[BEGIN Page excerpt]
FIG. 2B illustrates a second exemplary embodiment of surface area estimation device 40, which includes four templates 42, 44, 46, 48. Template 42 is generally circular and has a total surface area of 3.0 square inches (19.35 cm²). Template 42 is separated into six sections, which divide up the total surface area of template 42. Template 44 is generally rectangular and is divided into eight sections equally sized sections. Each section of template 44 has a surface area of 0.25 square inches (1.61 cm²) so template 44 has a total surface area of 2.0 square inches (12.90 cm²). Template 46 is generally elliptical and is divided into six equally sized sections, each section having a surface area of 0.25 square inches (1.61 cm²). Similarly, template 48 is generally triangular and is divided into six equally sized sections, each section having a surface area of 0.25 square inches (1.61 cm²). As such, both template 44 and template 46 have a total surface area of 1.5 square inches (9.68 cm²). Templates 42, 44, 46, 48 may be used in a similar way as described in detail above with respect to template 34.

FIG. 2C illustrates a third exemplary embodiment of surface area estimation device 50, which includes template 52. Template 52 is generally rectangular and is divided into 90 equally sized sections. Each section is square-shaped and has a surface area of 0.1 square inches (0.65 cm²). As such, template 52 has a total surface area of 9.0 square inches (58.06 cm²). Template 52 may be used in a similar way as described in detail above with respect to template 34. Therefore, because of the design of template 52, it can be used to estimate the surface area of coating defects having numerous shapes and sizes. In addition, template 52 also includes ruler 54 along one edge. Ruler 54 may be used to measure a coating defect when the use of traditional calculation methods is desired.

FIG. 2D illustrates a fourth exemplary embodiment of surface area estimation device 60, which includes three templates 62, 64, 66. As shown, template 62 is generally rectangular and has a total surface area of 6.0 square inches (38.71 cm²). Template 62 is divided into 12 sections, which divide up the total surface area of template 62. Template 64 is generally triangular and is divided into three sections. Each section has a surface area of 0.25 square inches (1.61 cm²). Template 66 is generally rectangular and has a total surface area of 3.0 square inches (19.35 cm²). Template 66 is separated into 12 sections, which each have a surface area of 0.25 square inches (1.61 cm²). Templates 62, 64, 66 may be used in a similar way as described in detail above with respect to template 34.
[END Page excerpt]
[BEGIN Data lines]
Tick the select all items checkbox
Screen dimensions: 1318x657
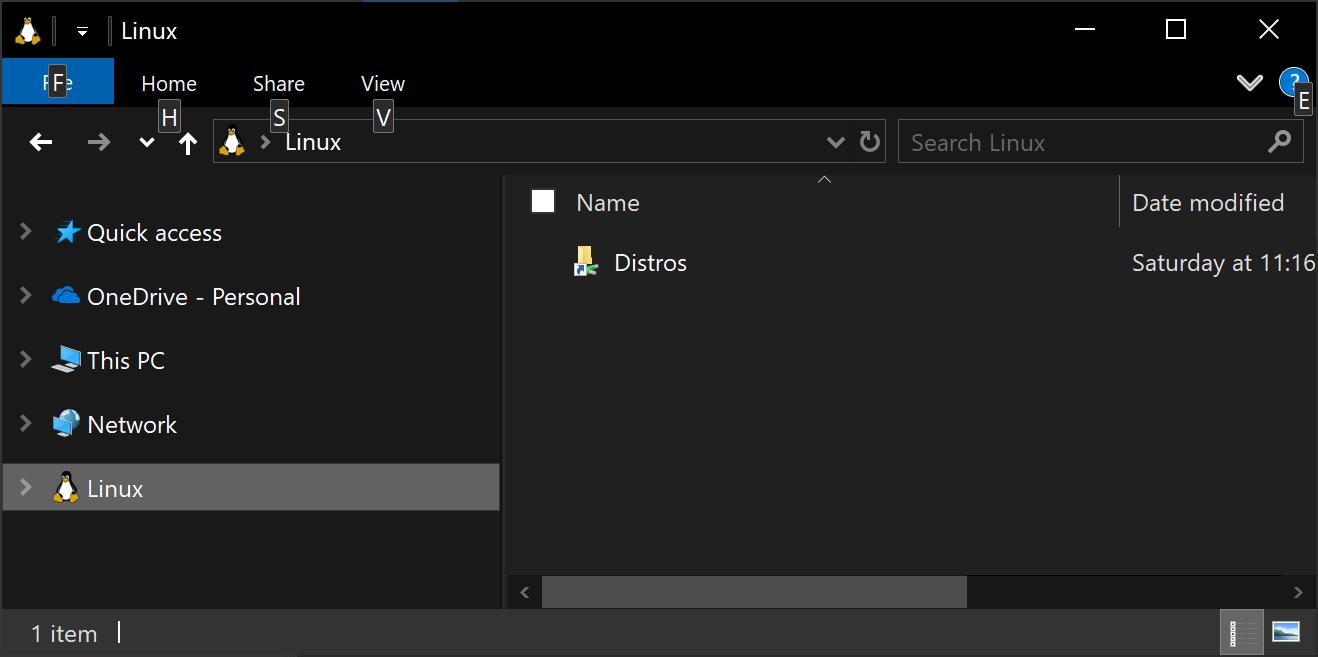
[END Data lines]
# Requirements
1. Repeat the surface area template passage word for word, everything from "FIG. 2C illustrates" down to "methods is desired.".
2. Pick up the surface area template passage after its last sentence and keep writing it.
The lines come from another source than the template passage.

# Outputs by task
1.
FIG. 2C illustrates a third exemplary embodiment of surface area estimation device 50, which includes template 52. Template 52 is generally rectangular and is divided into 90 equally sized sections. Each section is square-shaped and has a surface area of 0.1 square inches (0.65 cm²). As such, template 52 has a total surface area of 9.0 square inches (58.06 cm²). Template 52 may be used in a similar way as described in detail above with respect to template 34. Therefore, because of the design of template 52, it can be used to estimate the surface area of coating defects having numerous shapes and sizes. In addition, template 52 also includes ruler 54 along one edge. Ruler 54 may be used to measure a coating defect when the use of traditional calculation methods is desired.

2.
FIG. 2E illustrates a fifth exemplary embodiment of surface area estimation device 70, which includes three templates 72, 74, 76. As shown, template 72 is generally rectangular and has a total surface area of 4.0 square inches (25.81 cm²). Template 72 is divided into 20 sections, which divide up the total surface area of template 72 into equal sections having a surface area of 0.2 square inches (1.29 cm²). Template 74 is generally triangular and is divided into four sections. Each section has a surface area of 0.20 square inches (0.51 cm²). Template 76 is also generally triangular and has a total surface area of 2.0 square inches (12.90 cm²). Template 66 is separated into five sections, which each have a surface area of 0.40 square inches (2.58 cm²). Templates 72, 74, 76 may be used in a similar way as described in detail above with respect to template 34.

The use of surface area estimation device 30, 40, 50, 60 and 70 allows for quick and easy estimation of the surface area of a coating defect on a gas turbine engine component. As described above, templates having numerous shapes and/or sizes are provided. In addition, other sized and shaped templates may also be used in a similar manner. In addition, it may also be possible to combine the pre-calculated surface areas of multiple templates or sections of multiple templates to most accurately estimate the surface area of a given coating defect.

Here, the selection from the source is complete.